El 15 de octubre de 1591 el rey envía una carta a todas las localidades y nobles de Aragón explicándoles que iba a enviar el ejército a Zaragoza para imponer su autoridad. Las autoridades forales de Aragón, lideradas por el Justicia consideraron que la llegada del ejército de Felipe II atentaba contra su fuero, por lo que declararon la guerra al Rey. Solicitaron ayuda militar en todo el reino, así como a Cataluña y al reino de Valencia, pero con escasa respuesta. Entonces, encargaron la defensa de Zaragoza a los partidarios de Antonio Pérez, que consiguieron reunir un improvisado ejército de unos dos mil hombres, a los que se fueron uniendo los nobles y autoridades locales. Sin embargo, poco antes de la llegada del ejército del Rey, Antonio Pérez y muchos de sus partidarios huyeron hacia Francia, disolviéndose el resto del ejército foral.

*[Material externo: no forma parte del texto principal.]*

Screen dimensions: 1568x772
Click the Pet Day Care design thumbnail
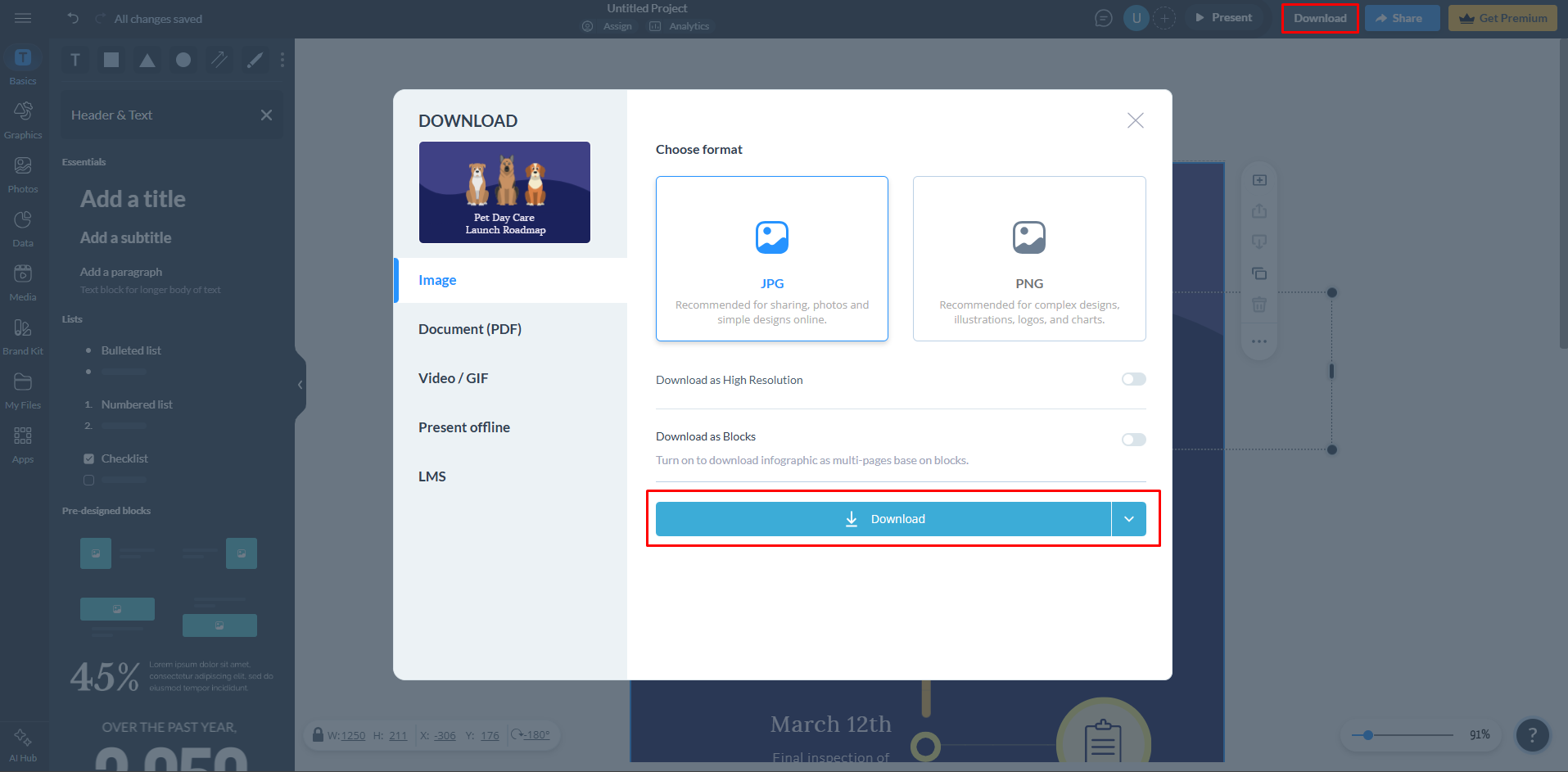(504, 192)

El ejército del Rey entra sin oposición en la ciudad, en la que permaneció casi dos años, durante los cuales Felipe II convocará a las Cortes de Aragón en Tarazona, donde se mantuvieron los fueros, pero el rey se reservó amplios poderes para controlar los nombramientos de las autoridades. Los nobles que apoyaron a Pérez fueron detenidos y encerrados en el castillo de Miranda de Ebro, donde murieron al año siguiente. El Justicia y otros nobles que habían acompañado a Pérez en su huida a Francia regresaron a Zaragoza, donde fueron juzgados y ejecutados en la Plaza del Mercado. Diego de Heredia, junto con otros insurrectos, fue capturado y ejecutado. Mientras, Antonio Pérez conseguirá llegar a la Corte francesa, donde será recibido por el rey Enrique IV. Luego viajará a Inglaterra y a los Países Bajos, donde llevará a cabo una intensa propaganda antiespañola, la llamada Leyenda Negra. Tan solo el destino castigará a Antonio Pérez. Solo y arruinado, murió en París en 1611.